Taking Stock

I was in one of those fancy boutique culinary stores recently and saw in the refrigerated case row after row of quart jars filled with golden liquid. Over the jars was a sign with two words on it: Bone Broth. After that was the price: $8. It was right about then that I nearly fell over.

For those of you who are unaware, "bone broth" is just a new-fangled word for stock. And stock is simply an infusion, not unlike coffee or tea, typically involving putting stuff like meaty bones, vegetables, and aromatics (think herbs and spices) into water and cook it for a while until the water takes on the flavor and nutrition from the stuff you put in it. You remove the stuff (it's given its all) and you are left with stock. And stock can be an end in itself (anyone with a cold who has warmed stock in a mug and just slurped knows what I'm talking about) or the start of amazing soups, stews, risottos, gravies, sauces … you get the idea. Stock is a great building block in a well-stocked (see what I did there?) kitchen.

For me, I tend to make stock when I have bones on hand. You can make stock with cooked or uncooked bones. The meatier the bones, the more meaty flavor your stock will have have. In the same way, the more and more variety of vegetables you have, the more vegetable flavor your stock will have. You can make stock with just meat or just vegetables, but given that my family and I are omnivores, I tend to make mine with a combination of both, plus usually some fresh herbs, a bay leaf or two, and sometimes even a slice or two of lemon. Remember that your stock will take on the flavors you put into your pot, so choose wisely. When it comes to both meaty bones and vegetable matter, I've been known to save items in large freezer bags until I'm ready to put together a pot. Then I can pick and choose frozen items — no need to thaw them — to build my perfect stock.

A quick note about vegetable matter for stock: When cooking, you often look to carefully trim vegetables or chop them precisely. When making stock, just about anything goes. Make sure your vegetable matter is clean and not rotten. After that, consider keeping your peels, ends, and leaving fairly large pieces. Sometimes, you don't need to cut something at all. Other times, just cutting an onion in half — no peeling required — will do the job. This is part of why I love tossing odds and ends into a large freezer bag. When it comes time to put together stock, I might have everything from the gnarly end of a celeriac root and trimmed pieces from leeks to add to the mix without even having to lift a finger!

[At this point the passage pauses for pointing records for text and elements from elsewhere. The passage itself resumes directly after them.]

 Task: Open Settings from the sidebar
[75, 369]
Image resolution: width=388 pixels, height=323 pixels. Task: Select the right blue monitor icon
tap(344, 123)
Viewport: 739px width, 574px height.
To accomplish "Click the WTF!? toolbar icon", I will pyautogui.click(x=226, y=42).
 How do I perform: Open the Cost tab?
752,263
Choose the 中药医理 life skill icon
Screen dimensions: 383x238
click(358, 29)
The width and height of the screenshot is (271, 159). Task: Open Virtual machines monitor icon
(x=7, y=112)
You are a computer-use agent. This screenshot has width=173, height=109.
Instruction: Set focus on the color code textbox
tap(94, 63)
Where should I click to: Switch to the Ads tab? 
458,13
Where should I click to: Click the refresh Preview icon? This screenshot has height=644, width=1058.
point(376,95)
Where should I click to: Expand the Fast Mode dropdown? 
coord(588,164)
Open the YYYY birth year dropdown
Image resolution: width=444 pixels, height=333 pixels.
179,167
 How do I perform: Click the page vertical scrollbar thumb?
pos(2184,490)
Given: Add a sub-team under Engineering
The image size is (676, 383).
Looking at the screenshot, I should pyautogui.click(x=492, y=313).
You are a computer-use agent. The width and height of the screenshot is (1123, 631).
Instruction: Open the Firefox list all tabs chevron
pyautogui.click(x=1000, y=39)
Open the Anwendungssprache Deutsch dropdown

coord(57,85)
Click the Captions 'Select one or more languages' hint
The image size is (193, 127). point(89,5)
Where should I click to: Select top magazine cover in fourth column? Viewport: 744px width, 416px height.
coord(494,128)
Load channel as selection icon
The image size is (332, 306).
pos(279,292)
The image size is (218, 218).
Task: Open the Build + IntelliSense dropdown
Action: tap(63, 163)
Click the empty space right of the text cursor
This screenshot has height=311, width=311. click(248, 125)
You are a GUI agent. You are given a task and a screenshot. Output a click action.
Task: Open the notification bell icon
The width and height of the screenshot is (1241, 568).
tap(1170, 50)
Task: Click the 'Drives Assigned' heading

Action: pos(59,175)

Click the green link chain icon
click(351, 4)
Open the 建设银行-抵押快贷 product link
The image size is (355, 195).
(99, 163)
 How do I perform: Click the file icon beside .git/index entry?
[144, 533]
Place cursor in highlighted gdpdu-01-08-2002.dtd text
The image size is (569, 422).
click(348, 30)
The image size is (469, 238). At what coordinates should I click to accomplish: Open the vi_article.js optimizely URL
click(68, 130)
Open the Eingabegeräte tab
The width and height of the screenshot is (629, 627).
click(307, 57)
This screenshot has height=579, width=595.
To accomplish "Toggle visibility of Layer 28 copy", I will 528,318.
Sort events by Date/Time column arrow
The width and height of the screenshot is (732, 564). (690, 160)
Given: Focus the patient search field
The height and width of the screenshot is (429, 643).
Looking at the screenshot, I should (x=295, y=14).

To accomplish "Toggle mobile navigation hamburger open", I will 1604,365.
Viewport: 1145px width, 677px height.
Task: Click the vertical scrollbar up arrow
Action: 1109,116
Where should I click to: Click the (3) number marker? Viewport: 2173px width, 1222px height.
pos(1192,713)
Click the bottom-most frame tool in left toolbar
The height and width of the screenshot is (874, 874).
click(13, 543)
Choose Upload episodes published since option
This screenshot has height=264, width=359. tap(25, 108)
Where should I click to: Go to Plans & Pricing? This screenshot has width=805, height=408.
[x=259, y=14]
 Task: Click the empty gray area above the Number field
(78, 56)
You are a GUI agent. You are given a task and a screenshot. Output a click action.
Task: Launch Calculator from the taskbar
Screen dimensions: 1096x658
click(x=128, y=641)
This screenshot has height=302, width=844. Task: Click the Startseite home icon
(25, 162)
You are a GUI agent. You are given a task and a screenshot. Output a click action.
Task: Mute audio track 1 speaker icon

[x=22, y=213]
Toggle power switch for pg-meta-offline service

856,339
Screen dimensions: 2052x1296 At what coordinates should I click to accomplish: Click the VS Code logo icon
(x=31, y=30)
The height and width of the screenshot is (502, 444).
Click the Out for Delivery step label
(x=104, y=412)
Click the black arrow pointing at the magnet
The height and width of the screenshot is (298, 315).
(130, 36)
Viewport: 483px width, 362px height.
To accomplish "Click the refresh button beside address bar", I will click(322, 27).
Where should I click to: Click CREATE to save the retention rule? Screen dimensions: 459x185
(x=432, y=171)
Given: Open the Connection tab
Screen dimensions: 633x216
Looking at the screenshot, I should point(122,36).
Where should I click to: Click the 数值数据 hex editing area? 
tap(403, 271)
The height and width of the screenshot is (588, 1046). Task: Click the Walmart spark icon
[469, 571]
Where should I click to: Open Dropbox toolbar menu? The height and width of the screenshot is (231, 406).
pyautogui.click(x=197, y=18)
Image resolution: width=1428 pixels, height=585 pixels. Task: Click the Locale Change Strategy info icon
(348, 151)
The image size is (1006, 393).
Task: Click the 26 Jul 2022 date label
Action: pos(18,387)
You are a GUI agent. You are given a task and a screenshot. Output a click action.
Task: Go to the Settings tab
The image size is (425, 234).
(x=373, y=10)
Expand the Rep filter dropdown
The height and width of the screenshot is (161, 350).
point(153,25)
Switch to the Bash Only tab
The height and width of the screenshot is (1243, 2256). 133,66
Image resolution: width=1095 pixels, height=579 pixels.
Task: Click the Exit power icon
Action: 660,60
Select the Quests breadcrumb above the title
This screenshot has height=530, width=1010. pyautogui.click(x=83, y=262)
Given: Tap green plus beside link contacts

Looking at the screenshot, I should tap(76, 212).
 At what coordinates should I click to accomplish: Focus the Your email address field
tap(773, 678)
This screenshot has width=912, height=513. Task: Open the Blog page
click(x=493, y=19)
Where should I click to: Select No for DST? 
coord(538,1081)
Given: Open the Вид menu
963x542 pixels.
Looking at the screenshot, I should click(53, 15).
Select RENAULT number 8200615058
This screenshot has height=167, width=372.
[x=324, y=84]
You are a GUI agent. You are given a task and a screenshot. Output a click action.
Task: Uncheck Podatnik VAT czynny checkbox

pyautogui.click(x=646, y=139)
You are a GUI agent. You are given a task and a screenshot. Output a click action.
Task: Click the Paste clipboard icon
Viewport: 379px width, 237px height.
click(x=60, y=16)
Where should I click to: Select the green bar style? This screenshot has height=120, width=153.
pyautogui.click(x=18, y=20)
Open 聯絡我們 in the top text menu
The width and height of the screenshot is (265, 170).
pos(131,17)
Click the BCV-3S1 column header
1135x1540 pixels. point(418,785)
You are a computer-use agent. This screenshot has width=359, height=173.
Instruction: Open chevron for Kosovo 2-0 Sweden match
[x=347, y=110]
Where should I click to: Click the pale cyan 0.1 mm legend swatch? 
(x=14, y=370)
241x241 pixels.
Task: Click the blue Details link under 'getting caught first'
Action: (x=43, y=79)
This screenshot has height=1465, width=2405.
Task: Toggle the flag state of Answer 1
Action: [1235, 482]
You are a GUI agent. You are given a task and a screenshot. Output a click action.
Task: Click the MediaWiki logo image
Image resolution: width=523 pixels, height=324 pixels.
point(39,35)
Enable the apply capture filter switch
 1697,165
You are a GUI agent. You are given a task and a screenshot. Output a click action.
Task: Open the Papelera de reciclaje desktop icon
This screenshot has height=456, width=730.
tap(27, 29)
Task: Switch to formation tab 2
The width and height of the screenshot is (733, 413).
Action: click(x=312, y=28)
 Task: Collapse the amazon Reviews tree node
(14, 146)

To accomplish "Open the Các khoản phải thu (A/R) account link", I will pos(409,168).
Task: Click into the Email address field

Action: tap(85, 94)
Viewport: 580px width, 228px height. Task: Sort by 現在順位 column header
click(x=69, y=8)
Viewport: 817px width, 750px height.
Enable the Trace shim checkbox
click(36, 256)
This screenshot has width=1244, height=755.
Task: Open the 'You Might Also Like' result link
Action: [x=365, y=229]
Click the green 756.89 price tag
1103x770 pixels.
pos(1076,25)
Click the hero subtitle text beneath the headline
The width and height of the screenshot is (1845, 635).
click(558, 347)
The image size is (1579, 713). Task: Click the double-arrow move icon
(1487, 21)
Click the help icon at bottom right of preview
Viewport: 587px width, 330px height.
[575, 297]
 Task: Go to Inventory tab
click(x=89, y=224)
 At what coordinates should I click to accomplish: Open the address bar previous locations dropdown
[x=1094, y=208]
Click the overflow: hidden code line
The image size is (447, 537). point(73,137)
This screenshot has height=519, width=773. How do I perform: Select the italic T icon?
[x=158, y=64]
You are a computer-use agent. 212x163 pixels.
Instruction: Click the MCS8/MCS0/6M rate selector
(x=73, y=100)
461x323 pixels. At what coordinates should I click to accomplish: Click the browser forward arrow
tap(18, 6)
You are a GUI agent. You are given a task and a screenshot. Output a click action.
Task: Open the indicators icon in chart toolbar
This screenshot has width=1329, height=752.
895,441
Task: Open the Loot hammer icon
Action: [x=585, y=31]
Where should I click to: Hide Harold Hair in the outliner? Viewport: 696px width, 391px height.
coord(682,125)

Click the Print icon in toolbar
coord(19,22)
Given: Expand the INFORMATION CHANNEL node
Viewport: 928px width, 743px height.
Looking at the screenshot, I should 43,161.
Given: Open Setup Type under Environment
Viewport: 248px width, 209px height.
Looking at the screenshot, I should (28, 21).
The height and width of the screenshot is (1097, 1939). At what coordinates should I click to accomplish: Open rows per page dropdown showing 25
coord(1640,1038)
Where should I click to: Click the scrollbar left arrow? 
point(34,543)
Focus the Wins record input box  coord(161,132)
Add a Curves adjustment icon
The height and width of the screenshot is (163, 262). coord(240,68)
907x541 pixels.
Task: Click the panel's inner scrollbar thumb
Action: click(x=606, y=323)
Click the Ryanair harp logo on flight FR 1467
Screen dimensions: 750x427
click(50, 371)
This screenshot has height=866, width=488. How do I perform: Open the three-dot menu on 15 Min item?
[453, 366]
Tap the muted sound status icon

When making stock, you should always be sure to have your pot filled with water such that everything in it is completely submerged. After all, you wouldn't make coffee by floating some grounds along the top of some hot water, would you? Stock wants a chance to spend a bit of time up close and personal with the items you've chosen to flavor it. Now, you can make a respectable stock on the stovetop with a slow simmer, in a slow cooker over the course of most of a day, or in a pressure cooker in about an hour. However you choose to make it, understand that boiling isn't the goal. A slow simmer with, at most, some lazy little bubbles is what you are looking for. Trust me, patience will be rewarded.

Once your cook time (which does vary, but let your nose and tastebuds be your guide) has elapsed, let it all cool slightly (making stock is easy, but give it time and avoid burning yourself!) before removing all the solids and ladling it into clean quart jars. I like to set a metal mesh covered in cheesecloth into the opening of the jar to catch the very small particulate in the stock. Once you've sealed your jars with lids and allowed them to cool enough to be easily handled, you can move them to your refrigerator and use them for all manner of delicious dishes. Any time a recipe calls for water and you'd like to see a little more savory flavor, turn to your stock! When you want soup, having homemade stock on hand means you're minutes away. If you find you have a dish that is a bit dry and needs a flavor boost, there's no better way to do just that than adding a bit of this liquid treasure.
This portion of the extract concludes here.